CRM set out with the best motives but many CRM initiatives fail because of low user adoption, significant amounts of inaccurate data and a poor match between processes and technology. In the end, CRM is a top-down tool that works for managers who can get their salespeople to play the role of a data entry clerk in addition to selling and managing customer relationships. Companies should look at possibilities of exchanging data between email client and CRM systems. For example, scheduled meetings or to-do items are automatically transferred into the CRM system. Team members can view that information inside their email client before sending emails to clients.

5) Microblogging

Twitter is all the rage at the moment and we are seeing very promising products appear in the enterprise space, e.g. Socialtext Signals, Yammer, Socialcast. For most people however, it is yet another application and destination they need to go to. Yammer allows to post and receive messages via email.

6) Instant Messeging 

Sometimes it is desirable to initiate an IM chat right after having received an email. For example, IBM’s Sametime IM technology plugs into MS Outlook indicating if a person is available for a chat/call and allowing the user to directly contact another person within the email client.

7) Email distribution list

As mentioned before, people use email to have conversations about non-confidential topics. In this case, it could be beneficial to the company if these conversations where accessible to other employees. But convincing them to use forums, blogs or wikis can be very difficult, as they are outside of their workflow. In its latest version Thoughtfarmer introduced a feature, which publishes content from an email distribution list to the wiki adding details like profile pictures, links to employee profiles. There it will be indexed and the information is accessible even if people leave the company.

All these examples are related to email in one way or another. However, transition strategies go well beyond email. In general, it is important to keep in mind:

Don’t be too radical

For example, working on wikis and blogs potentially exposes people’s work to the entire firm. Most people are uncomfortable with that idea. Furthermore, it can require considerable effort. Instead of implementing wikis and blogs from the start, it might actually be better to look at social bookmarking, social networking or social messaging (microblogging) first. The value/time investment ratio is usually better than for wikis and blogs. Look at social bookmarking: The workflow is not radically different from what people are used to. They can opt out of sharing on a case-by-case basis, learn how valuable tagging can be for themselves. At the same time they understand the value of transparency when searching/browsing colleague’s bookmarks instead of relying on the enterprise search engine.

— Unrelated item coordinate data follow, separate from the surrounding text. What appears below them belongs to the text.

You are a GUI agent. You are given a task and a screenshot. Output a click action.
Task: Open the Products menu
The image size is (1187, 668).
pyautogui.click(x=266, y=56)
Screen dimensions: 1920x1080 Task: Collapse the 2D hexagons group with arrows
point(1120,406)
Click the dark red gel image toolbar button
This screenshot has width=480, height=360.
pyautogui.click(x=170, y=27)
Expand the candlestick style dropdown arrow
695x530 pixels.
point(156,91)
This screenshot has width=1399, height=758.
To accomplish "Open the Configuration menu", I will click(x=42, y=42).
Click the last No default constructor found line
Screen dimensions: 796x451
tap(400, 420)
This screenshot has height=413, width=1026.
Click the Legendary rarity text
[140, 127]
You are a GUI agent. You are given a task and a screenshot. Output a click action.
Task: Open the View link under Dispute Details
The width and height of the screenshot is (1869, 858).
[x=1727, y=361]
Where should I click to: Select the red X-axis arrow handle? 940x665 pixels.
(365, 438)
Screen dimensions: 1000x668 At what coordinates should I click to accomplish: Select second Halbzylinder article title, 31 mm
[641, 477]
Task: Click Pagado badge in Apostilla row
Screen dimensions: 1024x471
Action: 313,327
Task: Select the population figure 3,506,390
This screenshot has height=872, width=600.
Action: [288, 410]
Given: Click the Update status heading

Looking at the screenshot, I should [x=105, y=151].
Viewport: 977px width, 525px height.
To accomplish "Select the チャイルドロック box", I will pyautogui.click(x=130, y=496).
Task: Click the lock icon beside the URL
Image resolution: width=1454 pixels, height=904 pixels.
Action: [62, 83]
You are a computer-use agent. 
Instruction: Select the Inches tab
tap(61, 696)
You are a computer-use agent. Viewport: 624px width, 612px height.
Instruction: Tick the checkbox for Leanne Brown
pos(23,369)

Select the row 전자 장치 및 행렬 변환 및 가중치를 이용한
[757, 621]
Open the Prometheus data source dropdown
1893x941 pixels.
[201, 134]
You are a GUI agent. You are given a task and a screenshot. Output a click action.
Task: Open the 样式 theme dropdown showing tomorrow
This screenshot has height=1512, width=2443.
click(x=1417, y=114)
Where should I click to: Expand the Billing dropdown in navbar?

Let people decide how to interact

Early adopters and enthusiasts will be happy to work directly on the wiki, consume news and updates in their RSS feed reader and read and send messages directly in the microblogging engine. For the rest make sure that they have the possibility to use those new tools with something they are familiar with.

Let people receive content the way they want it

If people find content (sources) interesting they should be able to decide how and when they want to receive content; let it be via email client, RSS reader, feeds on the team space, message on the microblogging engine, or PDF. Stop pushing content down people’s throat using email!

Build on existing workflows

This is nothing new, but I believe people have been rather ignorant to the fact that a lot of existing workflows involve email. Instead of simply implementing some new shiny tools, try to bridge the gap between the old and the new world.

New behaviors will emerge, but it won’t happen over night. That’s why enthusiasts need to acknowledge that most skeptics will continue to follow the path of least resistance and reject tools that are not part of their workflow, are too difficult learn and use or don’t yield an immediate personal benefit. If you ignore that, the success of your Enterprise 2.0 initiative may be in danger and the skeptics may prevail in the end.